Ray data experience OOM issue during write_csv or write_parquet

I create this task to perform ray.data.groupby over the csv files (around 370GB).

dataset = ray.data.read_csv(input_path, parse_options=parse_options)
...
grouped_data = dataset.groupby(key=sort_key)
output = grouped_data.map_groups(lambda a: a)
...
output.write_csv(output_dst) # OOM issue here

Our setup is two machines with 192 cores and 2 TB DRAM in total.
The memory usage is strange, most of the time it consumes ~500 GB on one node, but it bursts to use more than ~900 GB sometime during the write step.
Besides, the write step has been quite slow (contributes most of the time). The current execution time is around 5 hours.
I’ve been trying to reduce nump_cpus to limit memory usage, but it takes too long (more than 15+ hours) to finish.
Our previous attempts with <100 GB data work ok with ray data, not sure >100GB level data has been verified over ray data.
Is there any recommended configuration that could avoid the issue while executing at a reasonable amount of time?

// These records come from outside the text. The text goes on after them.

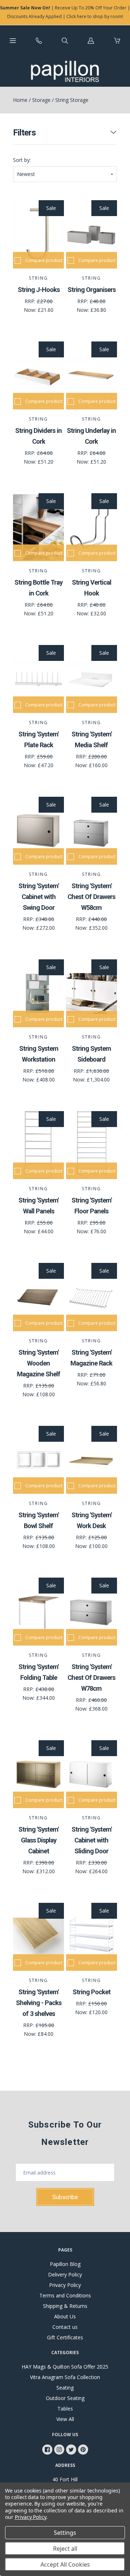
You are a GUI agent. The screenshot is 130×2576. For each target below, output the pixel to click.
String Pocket (91, 1992)
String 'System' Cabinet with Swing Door (38, 896)
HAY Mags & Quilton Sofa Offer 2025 (65, 2366)
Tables (65, 2408)
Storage (41, 99)
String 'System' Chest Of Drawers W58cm (91, 896)
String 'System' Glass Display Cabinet (38, 1840)
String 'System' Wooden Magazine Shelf (38, 1363)
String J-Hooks (39, 289)
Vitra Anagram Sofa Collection (65, 2377)
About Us (65, 2316)
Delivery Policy (65, 2274)
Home (20, 99)
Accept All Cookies (65, 2564)
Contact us (65, 2326)
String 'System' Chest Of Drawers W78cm (91, 1677)
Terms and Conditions (65, 2295)
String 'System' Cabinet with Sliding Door (92, 1840)
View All (65, 2419)
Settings (65, 2533)
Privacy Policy (65, 2285)
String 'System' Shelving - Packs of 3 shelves (38, 2002)
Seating (65, 2387)
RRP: (31, 301)
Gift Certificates (65, 2337)
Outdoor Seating (65, 2398)
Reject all (65, 2549)
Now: (31, 309)
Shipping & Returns (65, 2305)
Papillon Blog (65, 2264)
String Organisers (92, 289)
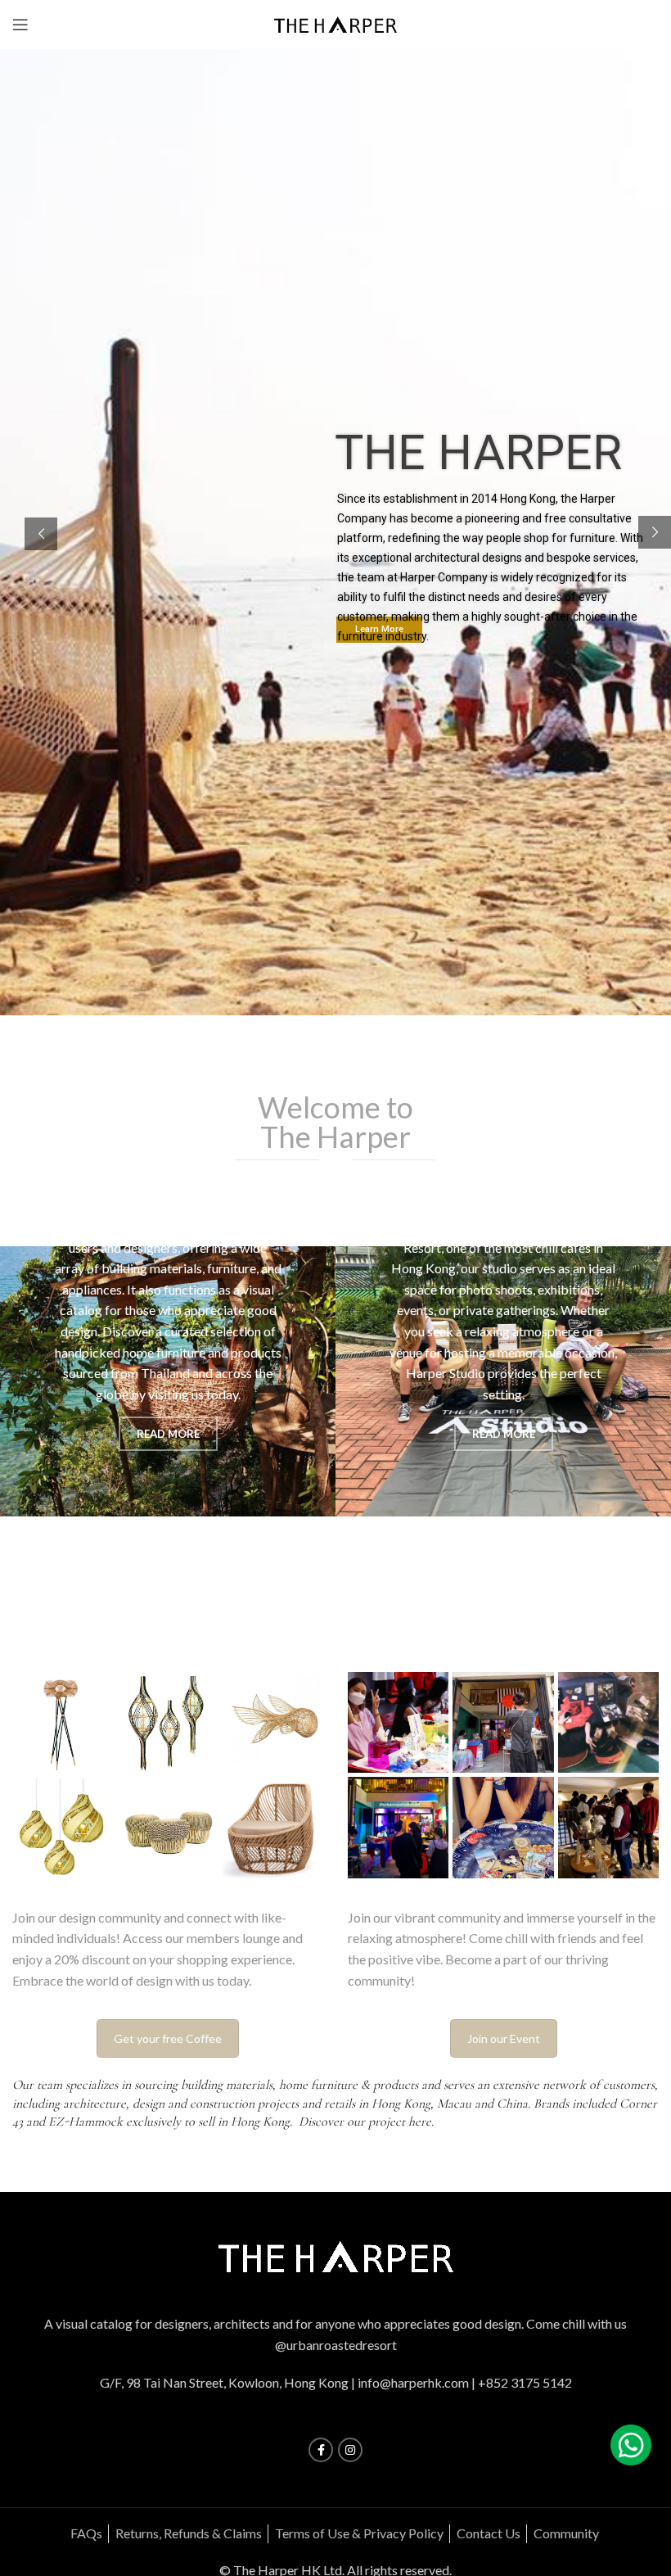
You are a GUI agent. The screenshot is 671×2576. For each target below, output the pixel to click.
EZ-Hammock (85, 2121)
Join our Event (503, 2038)
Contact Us (488, 2533)
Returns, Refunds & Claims (188, 2533)
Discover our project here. (368, 2121)
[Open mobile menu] (20, 24)
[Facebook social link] (320, 2450)
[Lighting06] (167, 1827)
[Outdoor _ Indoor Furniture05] (273, 1827)
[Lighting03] (273, 1722)
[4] (608, 1722)
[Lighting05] (62, 1827)
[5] (503, 1722)
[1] (608, 1827)
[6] (398, 1722)
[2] (503, 1827)
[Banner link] (168, 1381)
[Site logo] (335, 22)
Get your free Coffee (168, 2038)
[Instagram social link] (350, 2450)
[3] (398, 1827)
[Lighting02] (167, 1722)
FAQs (86, 2533)
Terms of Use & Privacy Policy (359, 2533)
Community (566, 2533)
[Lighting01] (62, 1722)
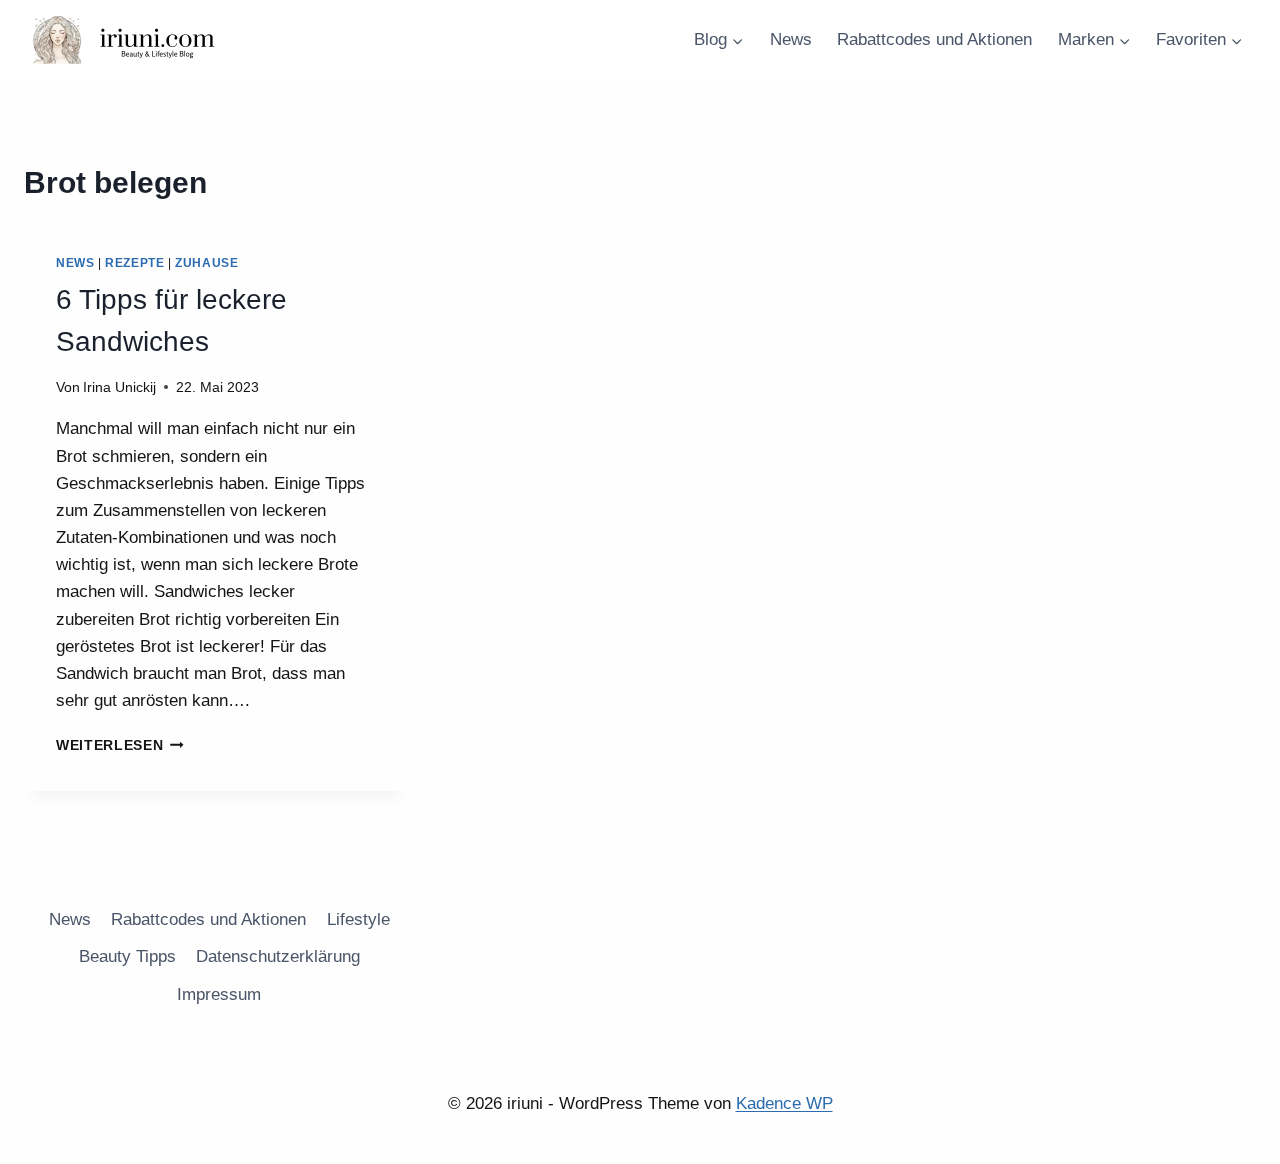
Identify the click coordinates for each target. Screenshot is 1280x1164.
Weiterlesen (120, 745)
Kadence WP (784, 1103)
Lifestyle (358, 919)
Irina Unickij (119, 387)
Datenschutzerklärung (278, 956)
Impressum (219, 994)
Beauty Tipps (127, 956)
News (791, 39)
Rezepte (134, 263)
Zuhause (206, 263)
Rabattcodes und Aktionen (934, 39)
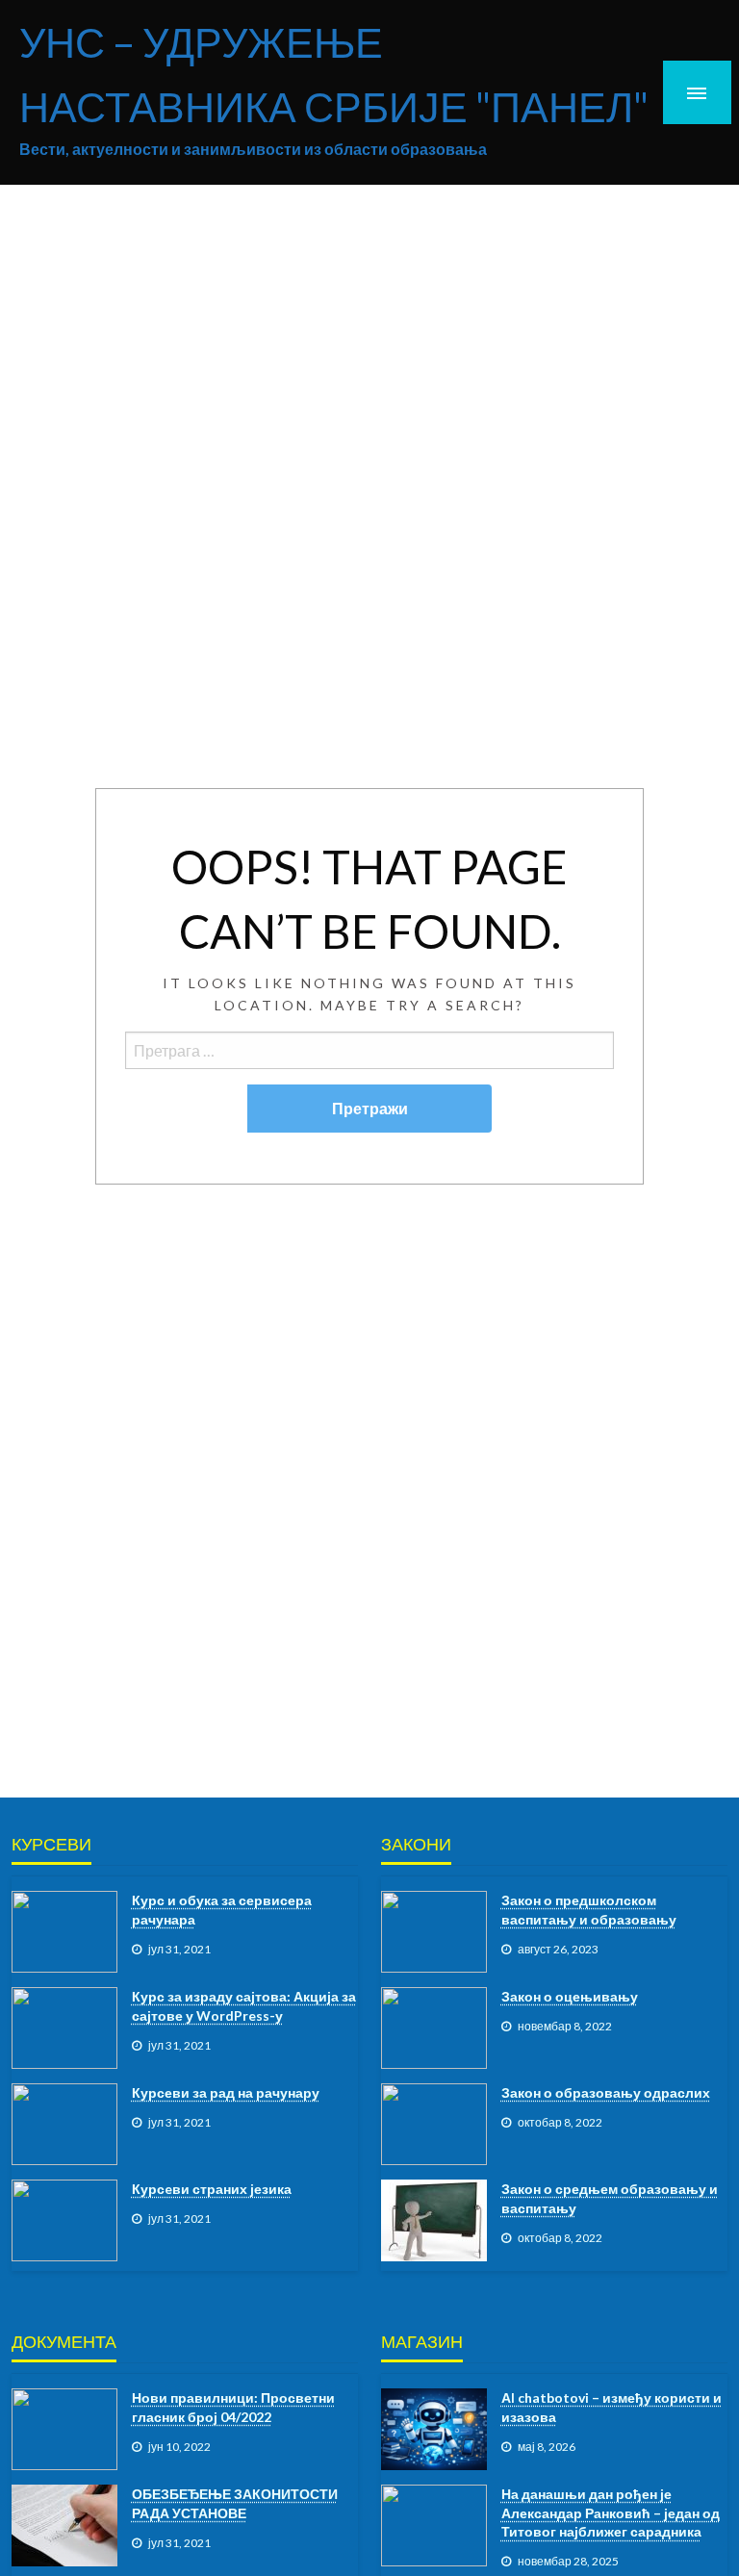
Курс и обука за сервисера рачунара (222, 1909)
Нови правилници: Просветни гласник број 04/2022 (233, 2407)
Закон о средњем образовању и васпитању (609, 2198)
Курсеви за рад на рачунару (225, 2092)
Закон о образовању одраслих (605, 2092)
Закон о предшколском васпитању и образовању (588, 1909)
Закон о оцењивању (569, 1996)
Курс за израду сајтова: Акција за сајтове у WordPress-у (244, 2006)
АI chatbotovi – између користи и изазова (611, 2407)
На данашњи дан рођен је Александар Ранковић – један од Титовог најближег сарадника (610, 2512)
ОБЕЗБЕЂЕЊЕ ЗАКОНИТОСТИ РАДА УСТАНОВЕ (235, 2503)
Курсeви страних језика (212, 2189)
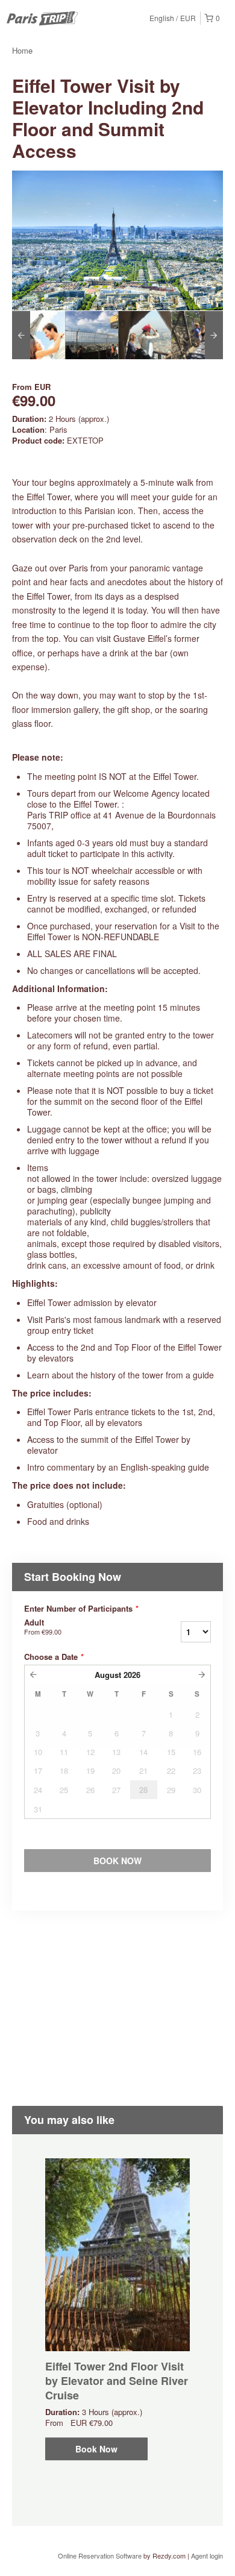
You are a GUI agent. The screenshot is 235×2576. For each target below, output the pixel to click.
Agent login (207, 2555)
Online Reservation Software (100, 2555)
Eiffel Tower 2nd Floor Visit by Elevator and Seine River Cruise (116, 2380)
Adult (42, 1626)
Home (22, 50)
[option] (38, 335)
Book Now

@xiszishu Thanks for posting this. Did you consider partitioning the data?
Here are some performance tips. to partition data for effective use of Ray data.

cc: @chengsu

Thank you! We will take a look.
Our original dataset is partitioned into 1600 files.
We have tried to repartition the output to less number of files (e.g., 300 files and 800 files), but it does not help.
Besides the write step, we also find the map_batch step is abnormally slow.
We also tried the 2.6.1 release, however, we still have the same issue.
Please let us know if there are any further comments on the configurations.